Et la pauvre créature se rejeta de nouveau sur la chaise avec des sanglots convulsifs.

«Eh non! sotte créature; vous savez bien que votre maître ne fait pas d'affaires avec les marchands du sud, et qu'il n'a pas l'habitude de vendre ses esclaves tant qu'ils se conduisent bien... Et puis, folle que vous êtes, qui voudrait donc acheter votre Henri, et pour quoi faire? pensez-vous que l'univers ait pour lui les mêmes yeux que vous? Allons, sèche tes larmes, accroche ma robe et coiffe-moi... tu sais, ces belles tresses par derrière, comme on t'a montré l'autre jour... et n'écoute plus jamais aux portes.

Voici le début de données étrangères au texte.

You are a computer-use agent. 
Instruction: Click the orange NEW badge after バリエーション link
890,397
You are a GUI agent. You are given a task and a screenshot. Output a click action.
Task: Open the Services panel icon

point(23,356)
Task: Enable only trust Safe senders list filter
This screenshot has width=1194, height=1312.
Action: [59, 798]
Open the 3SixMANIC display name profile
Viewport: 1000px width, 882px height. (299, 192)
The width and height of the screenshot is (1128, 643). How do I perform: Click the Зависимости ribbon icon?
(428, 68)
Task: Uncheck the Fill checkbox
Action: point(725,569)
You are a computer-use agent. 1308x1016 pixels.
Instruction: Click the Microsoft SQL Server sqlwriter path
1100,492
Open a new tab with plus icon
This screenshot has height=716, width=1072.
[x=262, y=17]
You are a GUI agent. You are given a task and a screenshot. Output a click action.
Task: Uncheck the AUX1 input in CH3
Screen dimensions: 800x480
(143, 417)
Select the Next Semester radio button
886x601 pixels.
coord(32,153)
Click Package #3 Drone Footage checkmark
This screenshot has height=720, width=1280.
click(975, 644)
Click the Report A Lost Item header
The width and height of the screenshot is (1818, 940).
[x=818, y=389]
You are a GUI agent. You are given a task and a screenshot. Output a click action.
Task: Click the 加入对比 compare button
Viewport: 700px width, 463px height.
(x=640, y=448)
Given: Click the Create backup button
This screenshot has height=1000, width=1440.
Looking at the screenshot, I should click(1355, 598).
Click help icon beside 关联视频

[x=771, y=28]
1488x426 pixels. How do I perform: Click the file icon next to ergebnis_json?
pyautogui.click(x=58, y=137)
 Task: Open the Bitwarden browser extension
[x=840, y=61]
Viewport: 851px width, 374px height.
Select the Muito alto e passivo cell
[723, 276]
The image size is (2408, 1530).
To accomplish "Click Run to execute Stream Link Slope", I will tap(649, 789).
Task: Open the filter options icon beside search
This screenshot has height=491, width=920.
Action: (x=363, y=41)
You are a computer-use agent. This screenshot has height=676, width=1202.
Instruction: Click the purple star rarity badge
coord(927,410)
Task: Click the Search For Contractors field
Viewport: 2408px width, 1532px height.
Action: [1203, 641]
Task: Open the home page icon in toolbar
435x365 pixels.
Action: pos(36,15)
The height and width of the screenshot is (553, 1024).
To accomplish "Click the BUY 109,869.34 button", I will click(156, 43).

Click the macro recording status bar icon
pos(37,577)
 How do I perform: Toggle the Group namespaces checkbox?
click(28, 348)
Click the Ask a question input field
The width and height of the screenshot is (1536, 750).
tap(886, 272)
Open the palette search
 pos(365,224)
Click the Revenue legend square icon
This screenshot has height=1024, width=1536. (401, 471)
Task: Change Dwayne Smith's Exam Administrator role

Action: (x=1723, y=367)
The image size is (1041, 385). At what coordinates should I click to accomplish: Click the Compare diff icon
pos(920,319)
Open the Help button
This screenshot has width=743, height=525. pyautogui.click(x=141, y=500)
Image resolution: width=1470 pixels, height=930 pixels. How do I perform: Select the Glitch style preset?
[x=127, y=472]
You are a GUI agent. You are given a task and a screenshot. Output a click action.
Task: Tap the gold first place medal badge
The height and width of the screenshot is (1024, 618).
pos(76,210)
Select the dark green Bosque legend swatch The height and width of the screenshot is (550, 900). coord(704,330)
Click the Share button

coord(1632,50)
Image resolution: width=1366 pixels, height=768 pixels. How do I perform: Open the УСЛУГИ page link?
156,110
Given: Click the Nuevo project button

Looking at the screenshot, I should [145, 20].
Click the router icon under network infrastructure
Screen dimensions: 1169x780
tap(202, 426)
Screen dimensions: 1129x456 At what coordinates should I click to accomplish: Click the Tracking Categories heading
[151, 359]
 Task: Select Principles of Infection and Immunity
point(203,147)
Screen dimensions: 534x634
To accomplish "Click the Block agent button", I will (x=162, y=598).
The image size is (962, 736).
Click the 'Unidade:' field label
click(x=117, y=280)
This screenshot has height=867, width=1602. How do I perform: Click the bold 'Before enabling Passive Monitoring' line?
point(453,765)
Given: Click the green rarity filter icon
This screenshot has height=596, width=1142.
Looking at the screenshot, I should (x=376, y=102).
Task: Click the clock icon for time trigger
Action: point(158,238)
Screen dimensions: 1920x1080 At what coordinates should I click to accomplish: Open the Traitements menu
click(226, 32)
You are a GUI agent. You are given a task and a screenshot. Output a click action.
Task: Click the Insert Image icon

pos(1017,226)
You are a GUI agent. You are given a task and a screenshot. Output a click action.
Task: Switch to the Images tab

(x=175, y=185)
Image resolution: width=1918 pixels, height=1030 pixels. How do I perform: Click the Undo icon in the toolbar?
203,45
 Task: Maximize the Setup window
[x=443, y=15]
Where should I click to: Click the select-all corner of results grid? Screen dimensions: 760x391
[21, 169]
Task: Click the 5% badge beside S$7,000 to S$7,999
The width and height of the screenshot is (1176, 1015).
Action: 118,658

—Non, madame..., mais vous, vous ne consentirez pas à... à ce que...

—Quelle folie...! eh non, je ne consentirais pas... Pourquoi revenir là-dessus? j'aimerais autant voir vendre un de mes enfants, à moi! Mais, en vérité, Élisa, vous devenez un peu bien orgueilleuse aussi de ce petit bonhomme... On ne peut pas mettre le nez dans la maison que vous ne pensiez que ce soit pour l'acheter.»

Rassurée par le ton même de sa maîtresse, Élisa l'habilla prestement, et finit par rire de ses propres craintes.

Mme Shelby était une femme supérieure, comme sentiment et comme intelligence; à cette grandeur d'âme naturelle, à cette élévation d'esprit, qui souvent est le caractère distinctif des femmes du Kentucky, elle joignait des principes d'une haute moralité et des sentiments religieux qui la guidaient, avec autant de fermeté que d'habileté, dans toutes les circonstances pratiques de sa vie. Son mari, qui ne faisait profession d'aucune religion plus particulièrement, avait la plus grande déférence pour la religion de sa femme. Il tenait à son opinion; il lui laissait donner librement carrière à sa bienveillance dans tout ce qui regardait l'amélioration, l'instruction et le bien-être des esclaves; quant à lui, il ne s'en mêlait pas directement. Sans croire très-fermement à la réversibilité des mérites des saints, il laissait assez voir qu'à son avis sa femme était bonne et vertueuse pour deux, et qu'il espérait gagner le ciel avec le surplus de ses vertus: ceci le dispensait de toute prétention personnelle.

Après sa conversation avec le marchand, il eut comme un poids sur l'esprit: il fallait faire connaître ses projets à sa femme... il prévoyait l'opposition et la résistance....

Mme Shelby, ignorant complétement les embarras de son mari, et le sachant très-bon au fond, avait été sincèrement incrédule devant les craintes d'Élisa: elle ne s'en occupa même plus. Elle se préparait à une visite pour le soir: le reste lui sortit complétement de la tête.